Нити от юношеской драмы Белинского идут ко многим его последующим работам, обнаруживаясь в виде отдельных реминисценций (ср., например, строки из философской части ‘Литературных мечтаний’: ‘Если ты рожден сильным земли, гни свой хребет, ползи змеею между тиграми, бросайся тигром между овцами, губи, угнетай, пей кровь и слезы…’ — с репликой Дмитрия Калинина о помещиках: ‘…этих змиев, этих крокодилов, этих тигров, питающихся костями и мясом своих ближних и пьющих, как воду, их кровь и слезы…’). Но главное в том, что от ‘Дмитрия Калинина’ идет развитие ‘штюрмерского’, бунтарского начала мировоззрения Белинского.
В эстетическом отношении очевидна та роль, которую сыграл личный опыт Белинского как автора ‘Дмитрия Калинина’ в осознании и характеристике им смешанного рода поэзии в статье ‘О русской повести и повестях г. Гоголя’, а именно тех произведений, ‘где событие, характеры и положения как будто придуманы для выражения идей и чувств, так сильно волновавших автора…’. Вместе с тем уже к началу критической деятельности Белинского многое в его пьесе не отвечает его художественному вкусу. Укажем на такую деталь: если Дмитрий Калинин объясняется Софье в любви, читая монолог Фингала к Моине, мысленно уподобляясь герою трагедии Озерова, то уже в ‘Литературных мечтаниях’ Белинский иронически замечает, что драматург ‘из Фингала сделал аркадского пастушка и заставил его объясняться с Моиною мадригалами, скорее приличными какому-нибудь Эрасту Чертополохову…’. Несколько же позднее, в рецензии на кн. С. Темного ‘Ночь’ (см. наст. т., с. 507), Белинский, предостерегая писателей против печатания незрелых произведений, писал: ‘Мы говорим это от чистого сердца, говорим даже по собственному опыту…’. Очевидно, что ‘собственный опыт’ — это трагедия ‘Дмитрий Калинин’.
1 Белинский цитирует последние строки эпилога поэмы А. Пушкина ‘Цыганы’.
2 Неточная цитата из ‘Евгения Онегина’ А. Пушкина, гл. вторая, строфа XX.
3 Речь идет о 6-м явл. I д. трагедии ‘Фингал’.
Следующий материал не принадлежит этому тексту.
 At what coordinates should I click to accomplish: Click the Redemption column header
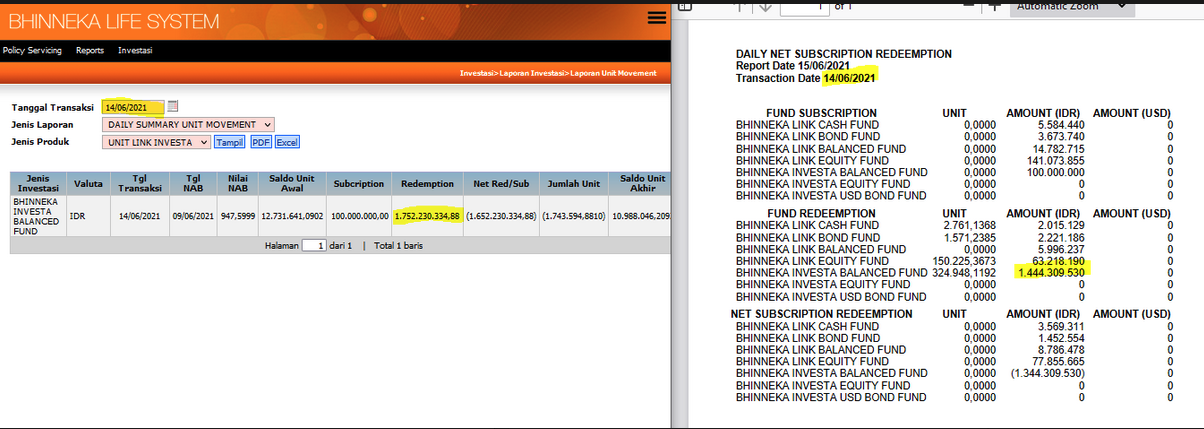click(x=427, y=184)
4 Ср. ‘Горе от ума’, д. II, явл. 5.
5 ‘Раб не больше господина своего’ (Евангелие от Иоанна, 15, 20). Вторая цитата — из Первого Послания Петра, 2, 18.
6 Имеются в виду: новозаветное предание об участии Христа в брачном празднестве в Кане Галилейской, где им была претворена вода в вино, и старозаветное предание о перенесении царем Давидом ковчега завета (ящика, хранившего скрижали Моисея) в новый храм в Иерусалиме. Когда несли ковчег, ‘Давид скакал из всех сил пред господом’, ‘Так Давид и весь дом Израилев несли ковчег господен с восклицаниями и трубными звуками’ (Вторая кн. Царств, 2, 14 и 2, 15).
7 Белинский приводит цитату (с небольшими неточностями) из трагедии В. Озерова ‘Эдип в Афинах’, д. IV, явл. 2 (реплика Полиника).
8 В. Озеров, ‘Эдип в Афинах’, д. IV, явл. 2.
9 Белинский цитирует стихотворение Жуковского ‘Певец’.
10 Неточная цитата из комедии ‘Недоросль’, д. V, явл. 1 (реплика Стародума).